▶ _Directive A_:
Answer these questions from the text on the Battle of Puebla:
(i) With what is the historic day celebrated in Puebla?
(ii) How is the day often celebrated in the United States?
(iii) Which Mexican poet does the text name, and which two fields has her work influenced?
▶ _Directive B_: Copy the text on the Battle of Puebla word for word, from "The best way" up to and including "the Mexican people.".
▶ _Directive C_: According to the text on the Battle of Puebla, why has the day become one of the most commercialized holidays in America? Answer in one to three sentences.

▶ _Selected extract_:
[START]

La Batalla de Puebla (The Battle of Puebla) took place in the city of Puebla on May 5, 1863,
when the French army was sent to capture Mexico City after failing to pay their debt. However, in an unexpected turn of events, a small Mexican army impeded their path and defeated the sizable French Army, causing them to retreat. The Mexican army was inevitably defeated in the next battle, but the event still evokes a sense of national pride.
The historic day is celebrated in Puebla with music, dance, and food, commemorating the
fearless military. It is a spiritual and ceremonial celebration. In the United States, however, it is
often celebrated in exaggerated and inauthentic ways, making this day one of the most
commercialized holidays in America.
The best way to celebrate Mexican culture would be to appreciate its wonderful art, literature, and its people.
For instance, one of the most recognized Mexican female poets is Rosario Castellanos, who has influenced cultural studies and feminist theory through her work. In her poem “Poetry isn’t ‘You’” she questions cultural and social ideals, her writing disclosing the true diligent essence of Mexican artists and of the Mexican people.

[END]

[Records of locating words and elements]
[START]

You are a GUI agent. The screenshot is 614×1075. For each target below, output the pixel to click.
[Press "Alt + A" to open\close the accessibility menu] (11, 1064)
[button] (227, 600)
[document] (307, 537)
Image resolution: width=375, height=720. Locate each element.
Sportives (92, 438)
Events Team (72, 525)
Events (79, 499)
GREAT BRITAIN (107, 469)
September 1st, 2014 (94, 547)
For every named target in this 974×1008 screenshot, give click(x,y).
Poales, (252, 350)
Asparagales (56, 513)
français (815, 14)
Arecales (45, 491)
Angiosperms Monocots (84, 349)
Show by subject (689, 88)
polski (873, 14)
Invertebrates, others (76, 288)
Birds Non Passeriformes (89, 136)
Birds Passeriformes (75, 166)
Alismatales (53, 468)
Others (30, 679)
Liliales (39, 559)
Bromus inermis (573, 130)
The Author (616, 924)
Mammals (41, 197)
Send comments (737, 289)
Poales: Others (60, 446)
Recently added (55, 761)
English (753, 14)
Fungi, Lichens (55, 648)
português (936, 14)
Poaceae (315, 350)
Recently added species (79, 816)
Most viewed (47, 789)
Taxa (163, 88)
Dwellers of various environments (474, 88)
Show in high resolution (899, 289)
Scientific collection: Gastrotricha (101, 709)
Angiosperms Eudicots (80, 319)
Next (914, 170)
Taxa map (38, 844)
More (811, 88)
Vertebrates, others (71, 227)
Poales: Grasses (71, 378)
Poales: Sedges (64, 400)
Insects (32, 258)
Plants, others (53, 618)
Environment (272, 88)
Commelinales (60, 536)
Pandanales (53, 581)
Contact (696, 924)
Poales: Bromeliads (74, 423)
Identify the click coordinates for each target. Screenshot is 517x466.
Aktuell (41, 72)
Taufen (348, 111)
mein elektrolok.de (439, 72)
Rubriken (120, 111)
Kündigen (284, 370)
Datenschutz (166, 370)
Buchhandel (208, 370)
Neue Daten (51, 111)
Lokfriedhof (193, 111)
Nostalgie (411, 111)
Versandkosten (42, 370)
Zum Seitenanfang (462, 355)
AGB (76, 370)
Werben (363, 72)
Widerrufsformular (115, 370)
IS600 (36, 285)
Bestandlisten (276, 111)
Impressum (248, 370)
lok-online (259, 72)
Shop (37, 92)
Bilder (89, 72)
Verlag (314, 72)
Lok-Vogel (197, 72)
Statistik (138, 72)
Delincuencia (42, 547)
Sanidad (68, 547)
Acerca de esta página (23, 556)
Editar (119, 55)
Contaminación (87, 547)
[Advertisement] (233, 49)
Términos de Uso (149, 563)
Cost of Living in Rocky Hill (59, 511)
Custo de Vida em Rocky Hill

[END]

▶ _Correct result A_:
(i) Music, dance, and food.
(ii) In exaggerated and inauthentic ways.
(iii) Rosario Castellanos, who has influenced cultural studies and feminist theory.

▶ _Correct result B_:
The best way to celebrate Mexican culture would be to appreciate its wonderful art, literature, and its people.
For instance, one of the most recognized Mexican female poets is Rosario Castellanos, who has influenced cultural studies and feminist theory through her work. In her poem “Poetry isn’t ‘You’” she questions cultural and social ideals, her writing disclosing the true diligent essence of Mexican artists and of the Mexican people.

▶ _Correct result C_: In the United States the day is often celebrated in exaggerated and inauthentic ways. The text says this has made it one of the most commercialized holidays in America.